Main content area

Genome wide search to identify reference genes candidates for gene expression analysis in Gossypium hirsutum

Smitha, P. K., Vishnupriyan, K., Kar, Ananya S., Anil Kumar, M., Bathula, Christopher, Chandrashekara, K. N., Dhar, Sujan K., Das, Manjula
BMC plant biology 2019 v.19 no.1 pp. 405
Gossypium hirsutum, algorithms, cotton, crops, data collection, forage, gene expression, genes, leaves, oils, pests, plant tissues, quantitative polymerase chain reaction, sequence analysis, transgenic plants
BACKGROUND: Cotton is one of the most important commercial crops as the source of natural fiber, oil and fodder. To protect it from harmful pest populations number of newer transgenic lines have been developed. For quick expression checks in successful agriculture qPCR (quantitative polymerase chain reaction) have become extremely popular. The selection of appropriate reference genes plays a critical role in the outcome of such experiments as the method quantifies expression of the target gene in comparison with the reference. Traditionally most commonly used reference genes are the “house-keeping genes”, involved in basic cellular processes. However, expression levels of such genes often vary in response to experimental conditions, forcing the researchers to validate the reference genes for every experimental platform. This study presents a data science driven unbiased genome-wide search for the selection of reference genes by assessing variation of > 50,000 genes in a publicly available RNA-seq dataset of cotton species Gossypium hirsutum. RESULT: Five genes (TMN5, TBL6, UTR5B, AT1g65240 and CYP76B6) identified by data-science driven analysis, along with two commonly used reference genes found in literature (PP2A1 and UBQ14) were taken through qPCR in a set of 33 experimental samples consisting of different tissues (leaves, square, stem and root), different stages of leaf (young and mature) and square development (small, medium and large) in both transgenic and non-transgenic plants.

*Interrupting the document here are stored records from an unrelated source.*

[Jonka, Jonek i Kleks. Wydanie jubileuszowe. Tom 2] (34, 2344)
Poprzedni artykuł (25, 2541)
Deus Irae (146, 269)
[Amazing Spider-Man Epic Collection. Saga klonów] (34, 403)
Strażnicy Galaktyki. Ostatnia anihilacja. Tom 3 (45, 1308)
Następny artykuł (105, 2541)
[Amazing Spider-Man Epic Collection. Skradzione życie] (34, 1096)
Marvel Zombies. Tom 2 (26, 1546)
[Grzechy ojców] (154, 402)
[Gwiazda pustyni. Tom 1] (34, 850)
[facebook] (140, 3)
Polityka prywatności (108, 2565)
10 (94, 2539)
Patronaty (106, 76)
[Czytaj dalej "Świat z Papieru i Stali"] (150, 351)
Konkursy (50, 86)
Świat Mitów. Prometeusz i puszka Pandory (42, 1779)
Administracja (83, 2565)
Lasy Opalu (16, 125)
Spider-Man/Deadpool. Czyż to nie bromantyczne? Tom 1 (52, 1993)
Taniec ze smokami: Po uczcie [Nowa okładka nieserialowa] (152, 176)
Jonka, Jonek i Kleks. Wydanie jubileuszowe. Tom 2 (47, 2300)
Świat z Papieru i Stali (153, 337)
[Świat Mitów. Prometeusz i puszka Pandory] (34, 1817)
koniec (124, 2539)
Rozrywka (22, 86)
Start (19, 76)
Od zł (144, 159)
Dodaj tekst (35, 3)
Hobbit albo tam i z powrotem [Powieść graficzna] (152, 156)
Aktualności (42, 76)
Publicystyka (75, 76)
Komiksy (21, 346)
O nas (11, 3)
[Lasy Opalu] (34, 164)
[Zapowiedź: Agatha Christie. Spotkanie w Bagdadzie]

Expression stability of the genes was evaluated using four algorithms - geNorm, BestKeeper, NormFinder and RefFinder. CONCLUSION: Based on the results we recommend the usage of TMN5 and TBL6 as the optimal candidate reference genes in qPCR experiments with normal and transgenic cotton plant tissues. AT1g65240 and PP2A1 can also be used if expression study includes squares. This study, for the first time successfully displays a data science driven genome-wide search method followed by experimental validation as a method of choice for selection of stable reference genes over the selection based on function alone.